Safra recorde e quebra regional agitam preços da soja
O contrato de soja para março encerrou com queda de 0,38 porcento
O mercado da soja apresentou comportamento misto nas negociações desta segunda-feira, influenciado por fatores geopolíticos e pela dinâmica da oferta e da logística em importantes regiões produtoras. De acordo com análise da TF Agroeconômica, as cotações em Chicago começaram o dia em alta, mas perderam força ao longo da sessão diante de mudanças no cenário externo.
O contrato de soja para março encerrou com queda de 0,38%, a 1180,50 cents por bushel, enquanto maio recuou 0,37%, a 1196,25. No complexo da soja, o farelo para maio caiu 1,17%, a 313,5 dólares por tonelada curta, e o óleo de soja para o mesmo vencimento recuou 0,72%, a 66,10 cents por libra-peso. O mercado abriu pressionado por tensões envolvendo Estados Unidos e Irã, mas a reação posterior ocorreu após declarações do ex-presidente Donald Trump indicando que uma eventual solução para o conflito poderia ocorrer em quatro a cinco semanas.

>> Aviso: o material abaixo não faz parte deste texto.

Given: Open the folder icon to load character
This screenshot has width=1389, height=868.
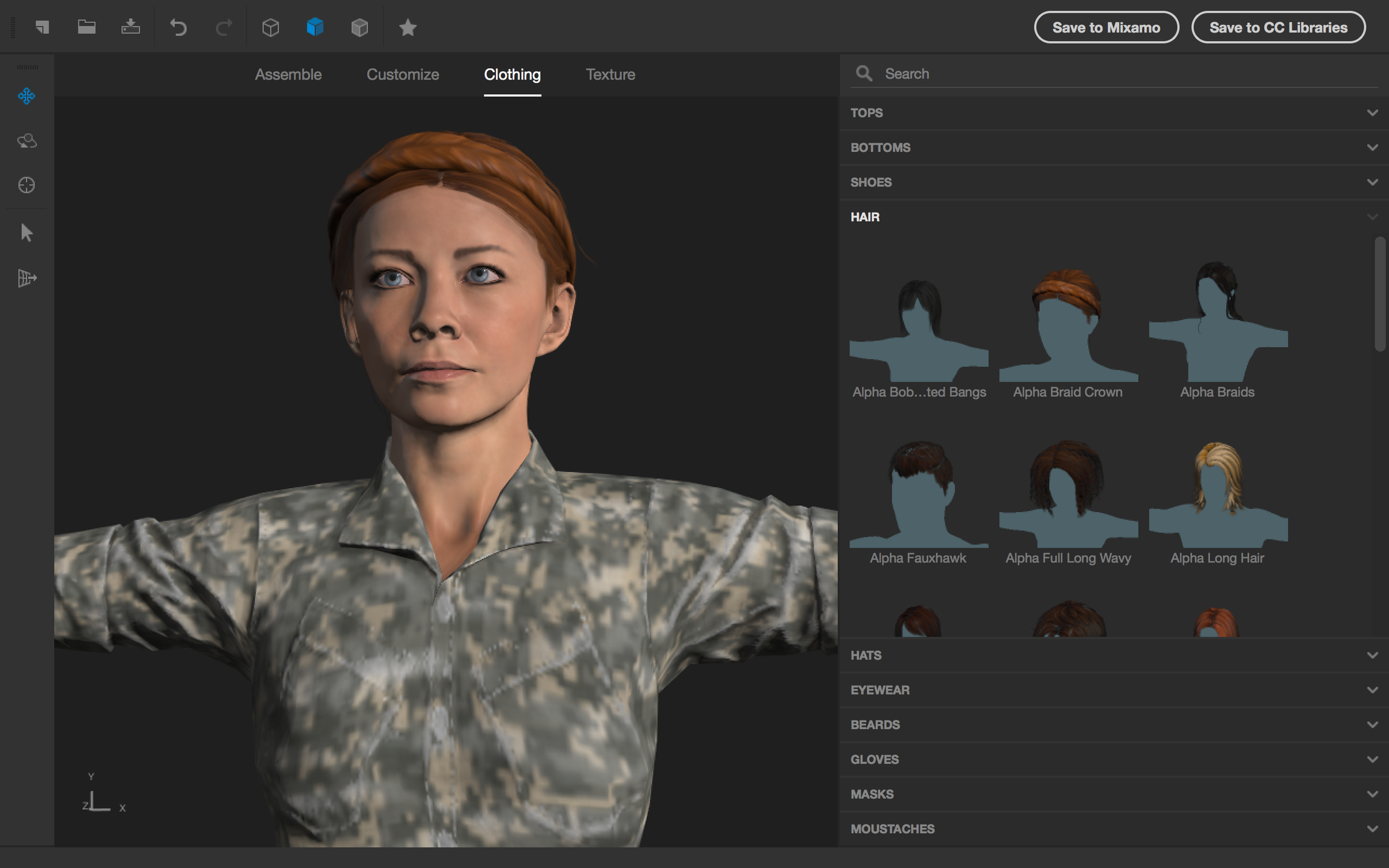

No Brasil, o cenário regional segue heterogêneo. No Rio Grande do Sul, a colheita alcança apenas 1% da área após estiagem severa que retirou 2,71 milhões de toneladas da produção. Produtores mantêm vendas travadas à espera de preços mais altos para compensar perdas de volume. No porto de Rio Grande, a saca foi cotada a R$ 132,50, enquanto nas principais praças do interior o valor chegou a R$ 120,00.

Em Santa Catarina, a safra avança rumo a um recorde histórico, com a demanda da agroindústria de suínos e aves sustentando o mercado interno. No porto de São Francisco, a saca foi cotada a R$ 130,10.
No Paraná, a colheita atinge 42% da área, com problemas de armazenagem e apagões afetando a operação de secadores e elevando riscos à qualidade dos grãos. Em Paranaguá, os preços recebem suporte da valorização do óleo de soja em Chicago.
No Centro-Oeste, Mato Grosso do Sul registra colheita acima de 43%, mas enfrenta fretes elevados e mais de 60 casos de ferrugem asiática. Já em Mato Grosso, com 89,15% da área colhida, a produção recorde convive com gargalos logísticos, fretes elevados e déficit de armazenagem que pressiona a rentabilidade do produtor.